Only the lines from the one containing "Task: Click the poster in the 577,943 row" to the end of the records belong in the answer; repeat them exactly and drop the pictures.

BEGIN Information shown

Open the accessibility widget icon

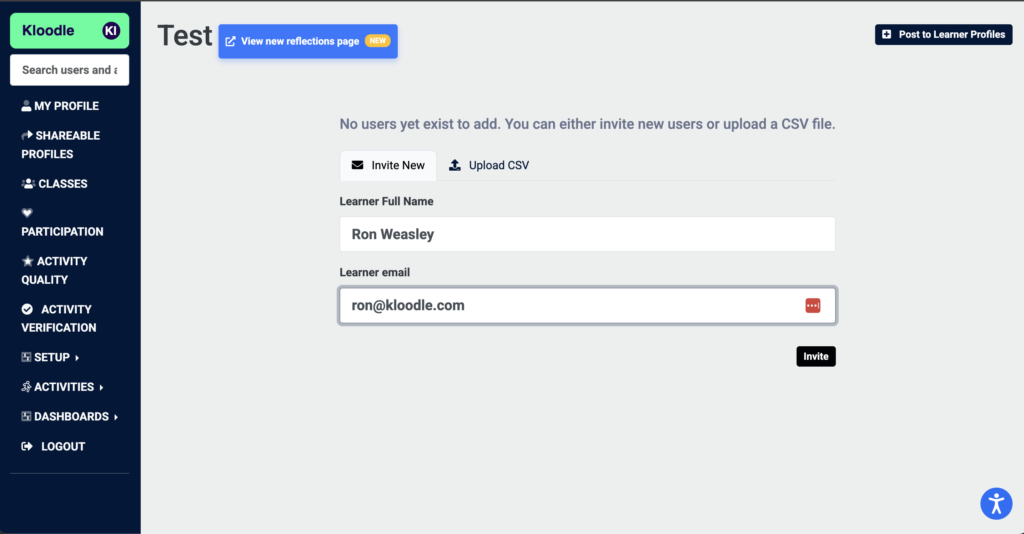tap(996, 503)
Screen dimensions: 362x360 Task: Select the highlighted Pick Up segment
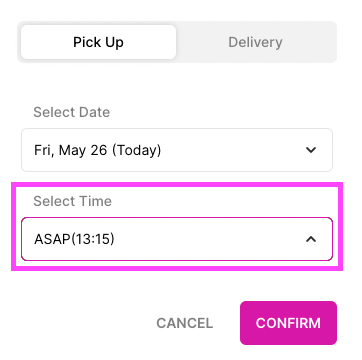point(98,42)
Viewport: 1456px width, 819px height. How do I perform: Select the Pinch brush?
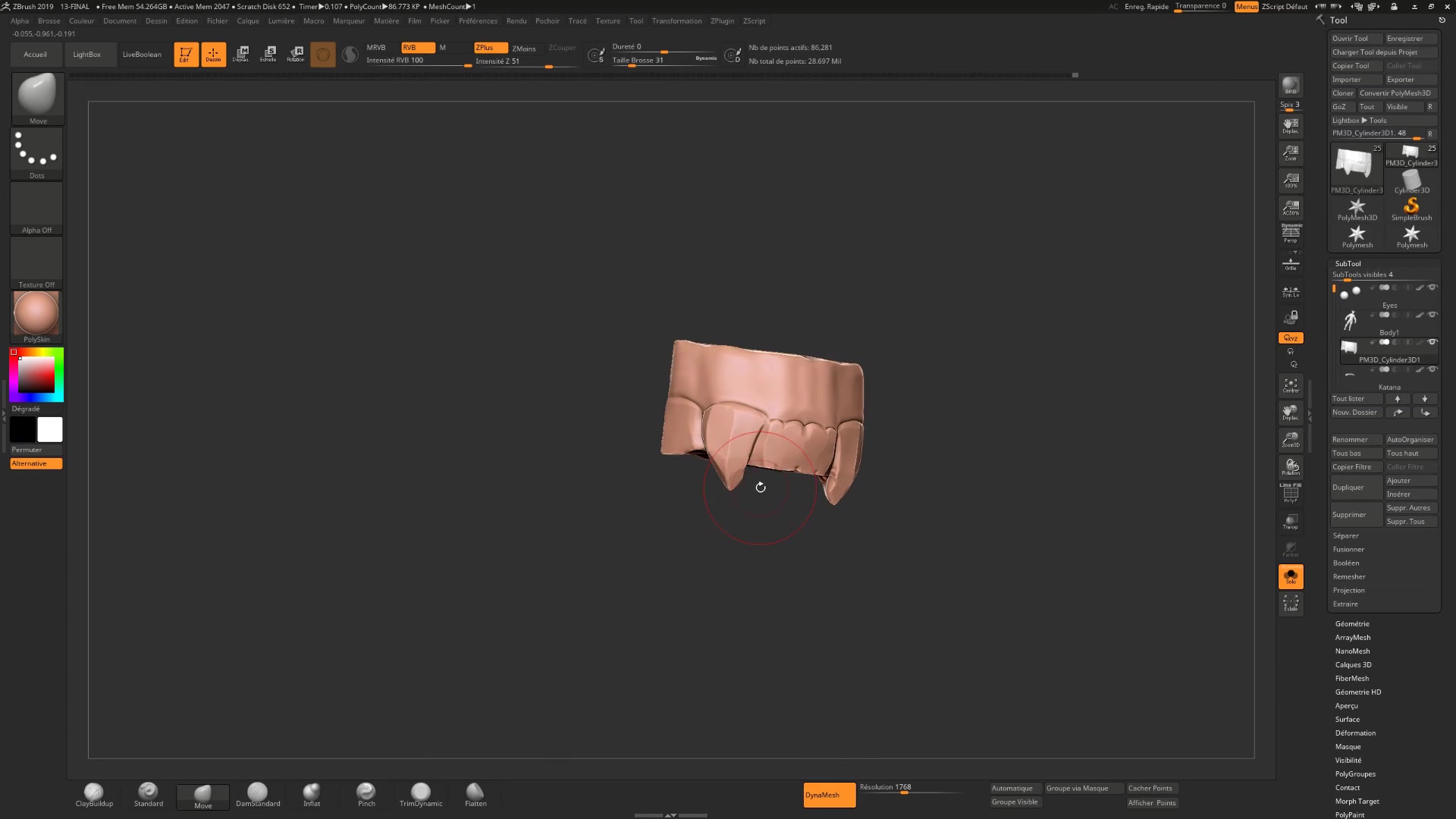pyautogui.click(x=366, y=792)
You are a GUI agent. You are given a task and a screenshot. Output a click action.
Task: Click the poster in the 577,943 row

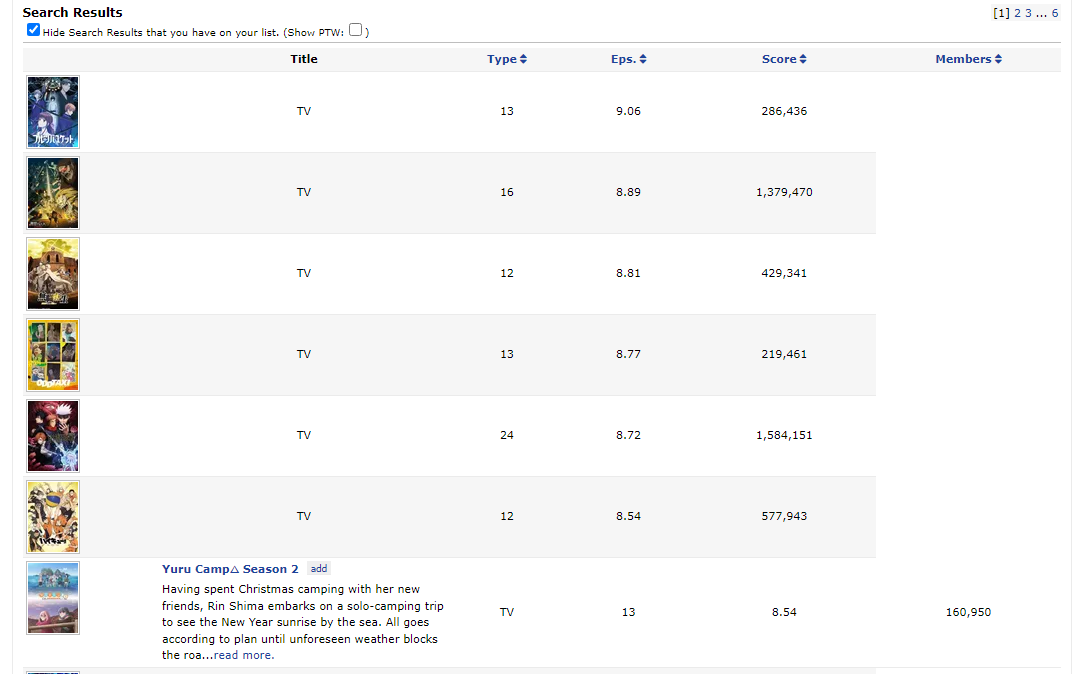[53, 517]
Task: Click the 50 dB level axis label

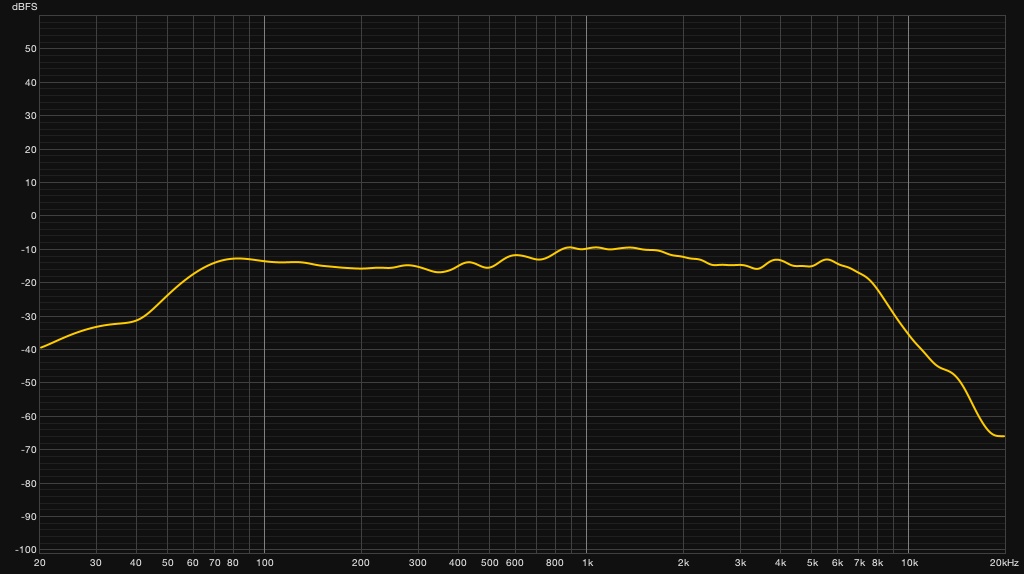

END Information shown

Written solution
Task: Click the poster in the 577,943 row

[53, 517]
Task: Click the 50 dB level axis label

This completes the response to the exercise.